Die Österreicher halten sich für ein humorvolles Volk. Zumindest laut dem "Humor-Report" des Marktagent-Instituts. Knapp 68 Prozent, also mehr als zwei Drittel, halten sich für "eher" und "sehr" humorvoll, was in politischen Maßstäben bedeutet, dass hierzulande der Humor sozusagen verfassungsmäßig verankert ist.
Aber just genau wenn es um Politik geht, ist den Österreicherinnen und Österreichern offenbar inzwischen jeder Humor vergangen. Das Misstrauen in die Politik, auch das ergab eine Umfrage, ist derzeit so tief wie noch nie.Die Gründe dafür sind so vielfältig wie widersprüchlich. Während die einen mit dem, was sie nur mehr Pandemie-Chaos nennen, hadern, sich vor Teuerungen und wirtschaftlichen Rückschlägen fürchten, und wo immer es geht nach Ausgleich und Unterstützung rufen, wird den anderen bang, weil Geld ihrer Ansicht nach ziellos, leichtfertig und schier ohne jede Hemmungen beim Fenster hinausgeworfen wird.
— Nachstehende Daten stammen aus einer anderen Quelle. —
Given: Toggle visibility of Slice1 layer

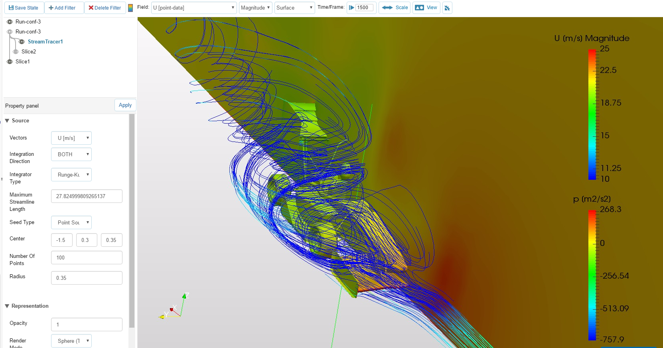Looking at the screenshot, I should coord(10,61).
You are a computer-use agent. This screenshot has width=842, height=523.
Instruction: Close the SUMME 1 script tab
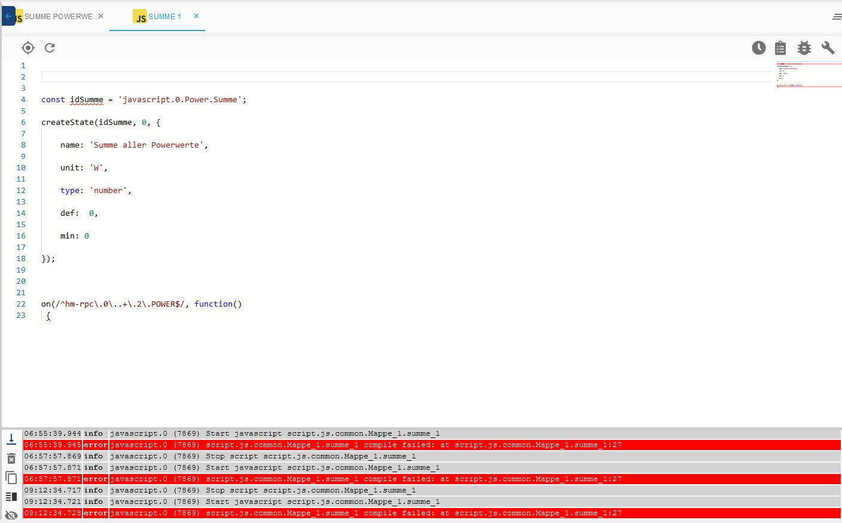pos(196,17)
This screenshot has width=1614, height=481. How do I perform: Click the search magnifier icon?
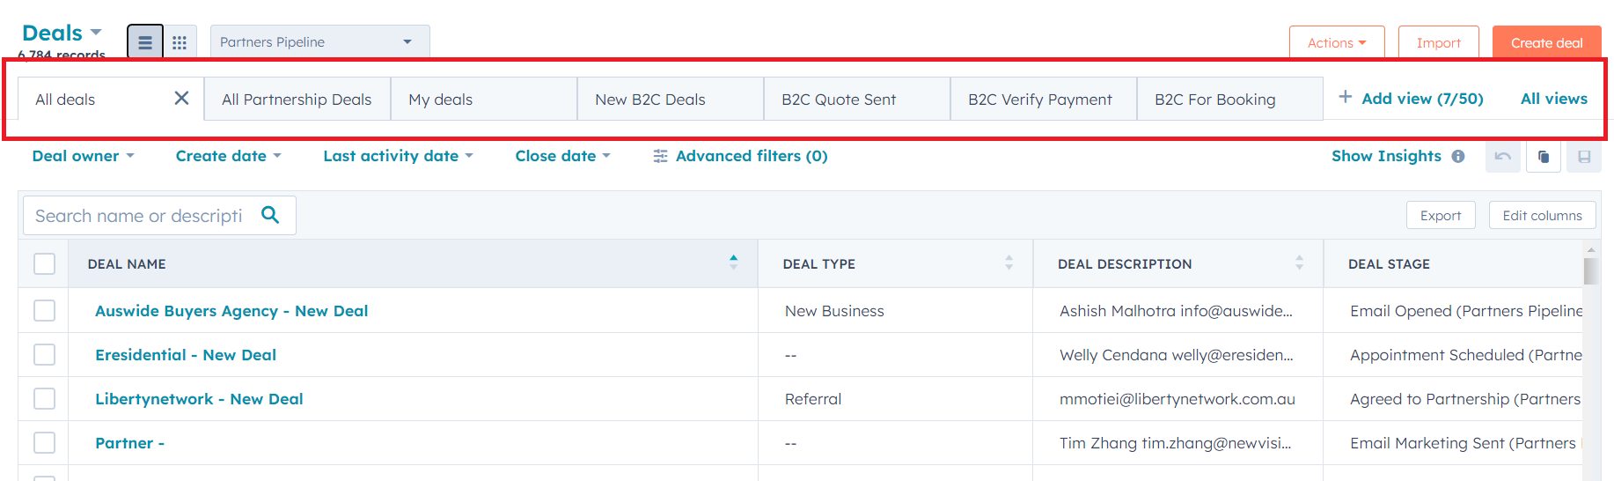pos(270,215)
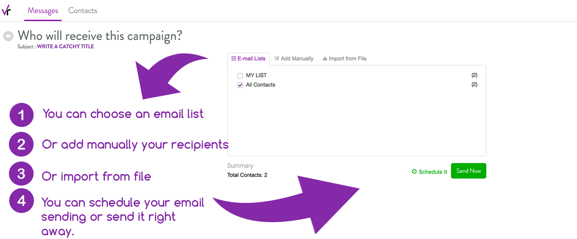Click the Send Now button

pyautogui.click(x=468, y=171)
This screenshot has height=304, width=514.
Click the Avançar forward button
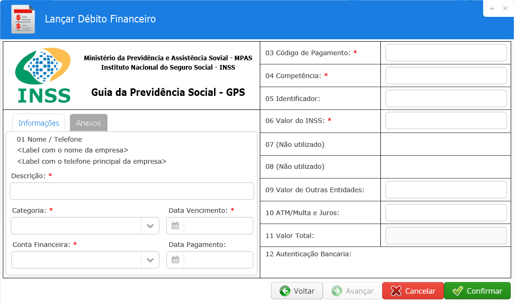[x=353, y=291]
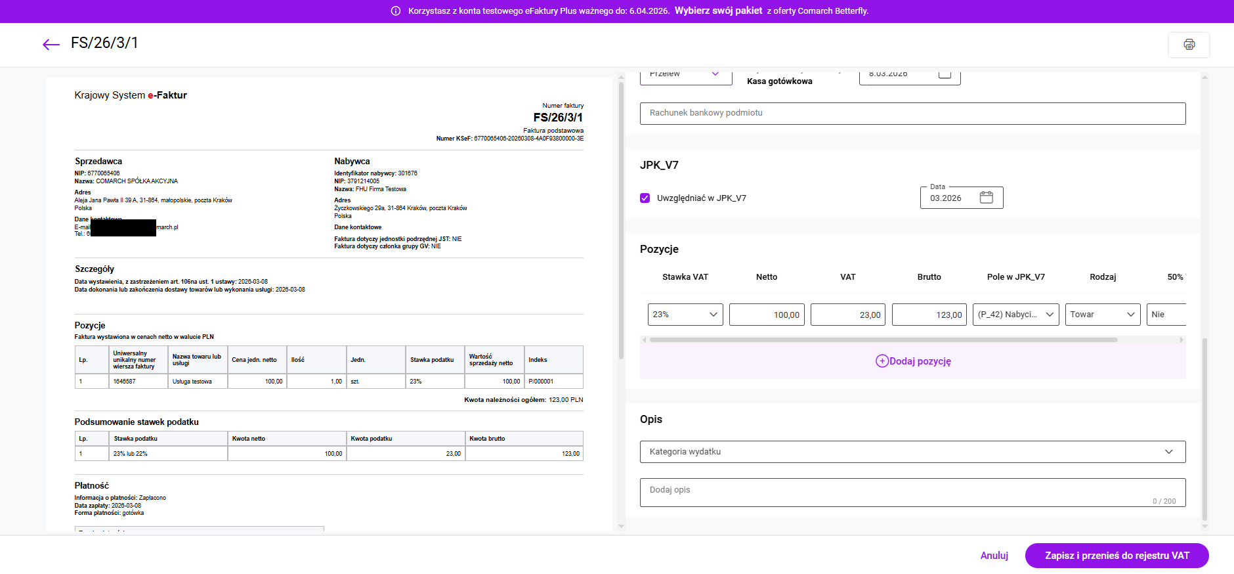Image resolution: width=1234 pixels, height=574 pixels.
Task: Click the Anuluj button
Action: pyautogui.click(x=994, y=556)
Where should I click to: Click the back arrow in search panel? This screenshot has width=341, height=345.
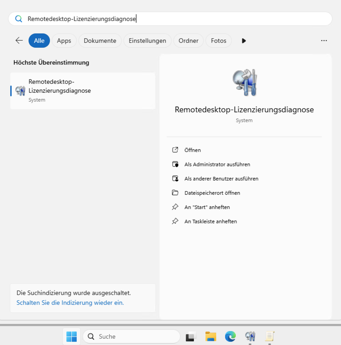(19, 41)
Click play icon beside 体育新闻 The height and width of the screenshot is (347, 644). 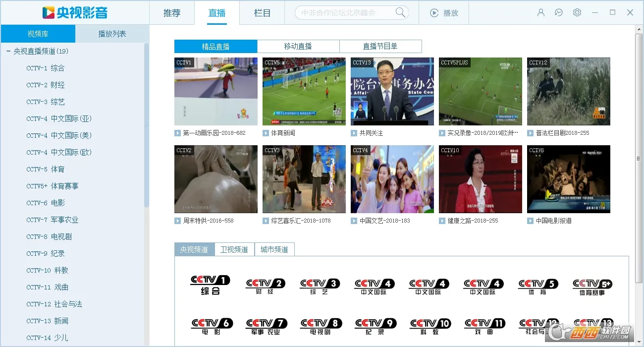tap(266, 133)
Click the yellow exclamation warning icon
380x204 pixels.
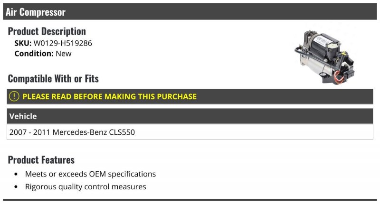click(14, 96)
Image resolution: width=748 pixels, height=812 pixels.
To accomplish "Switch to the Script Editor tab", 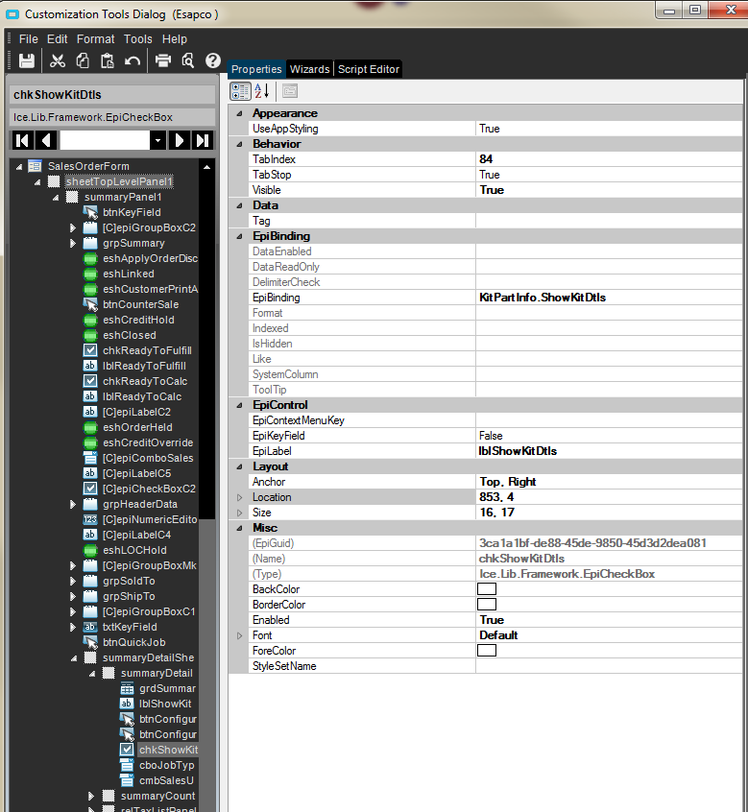I will 368,69.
Die Lage ist aus dem Ruder geraten, spiegelt aber wohl die Verhältnisse in einer Gesellschaft wider, der in den vergangenen Jahren zuweilen jedes Gefühl dafür verlorengegangen ist, mit schwierigen Situationen umzugehen. Dass just jetzt auch die Politik schwach ist und keine Linie hat, tut das Seinige dazu.
Wir seien zu einer Vollkasko-Gesellschaft geworden, heißt es, einer Gesellschaft, die keine Verantwortung mehr übernehmen mag für das eigene Handeln und Leben, sondern sich am liebsten von der Wiege bis zur Bahre alimentieren lässt. Da ist ohne Frage etwas dran. Da stehen nicht mehr nur Arbeitnehmervertreter und Gewerkschafter mit Forderungen nach Ausgleich und Absicherung an. Heute zählen längst auch Unternehmer genauso dazu wie Bauern, Künstler und Kunsteinrichtungen und all die anderen, die immer groß das Wort von den Selbständigkeit und Unabhängigkeit auf ihren Fahnen tragen.
Die Politik und damit der Staat sind nicht ohne Verantwortung für diese Entwicklung. Sukzessive wurden all die Bremsen in den vergangenen Jahren und Jahrzehnten gelockert, in der Meinung, damit die Wähler bei Laune zu halten, oder einfach, weil man sich scheute, notwendige und vielleicht unpopuläre Entscheidungen zu treffen.
Ereignisse wie die Corona-Pandemie oder jetzt der Überfall auf die Ukraine ließen die letzten Hemmungen fallen. Das Land und seine Leute werden mittlerweile zum Teil regelrecht zugeschüttet mit Geld. 42 Milliarden Euro sind es bisher, die für die Bewältigung der Folgen von Corona aufgewendet wurden, 3,7 Milliarden sind es nun bereits, die die Regierung für den Teuerungsausgleich ausschüttet.
Dreierlei ist, was dabei auffällt. Zum einen wurde bei all den Hilfen kaum auf den tatsächlichen Bedarf respektive die Bedürftigkeit Rücksicht genommen. Stattdessen konnte die Gießkanne, aus der die Förderung wahllos über alle, vom kleinen Hilfsarbeiter und bis zum Generaldirektor, von kleinen Geschäften bis zu großen Konzernen, verteilt wurde, gar nicht groß genug sein.
Zum Zweiten fällt auf, dass nie über notwendige Alternativen geredet wurde. Zwei Zitate von den Schellhorn-Brüdern, Chef der Agenda Austria der eine, ehemaliger Neos-Politiker und Gastronom der andere, stehen stellvertretend dafür: "Statt die Inflations-Mehreinnahmen zu nehmen und die Steuern auf Arbeit kräftig zu senken, wird wieder einmal in typisch österreichischer Manier Geld verteilt -ein Trauerspiel", sagt Franz Schellhorn von Agenda Austria.
Und sein Bruder Sepp Schellhorn, der Ex-Politiker und Gastronom, fragt: "Gibt es eigentlich schon Überlegungen seitens der Regierung, wie man im Staat spart, damit man die Bürger entlasten kann?"
Das führt direkt zur dritten Auffälligkeit. Es wurde bisher kaum über andere Möglichkeiten und schon gar nicht vom Sparen geredet. Weder im Staat, noch sonstwo. Nie von Möglichkeiten, wie man weniger brauchen könnte, und schon gar nicht davon, dass das nun nötig ist, weil die Zeiten das erfordern. Stattdessen wurde und wird unverdrossen Geld dafür aufgewendet, um den luxuriösen und oft in jeder Hinsicht verschwenderischen Lebensstil der vergangenen Jahrzehnte aufrechtzuerhalten.
In der Bevölkerung indes scheint man schon weiter zu sein als in der Politik. Viele Leute sparen schon jetzt, weil sie wissen, dass es nicht anders geht. Die Politik aber ist noch zu feig dazu.
Dabei hätte sie, siehe oben, nichts mehr zu verlieren.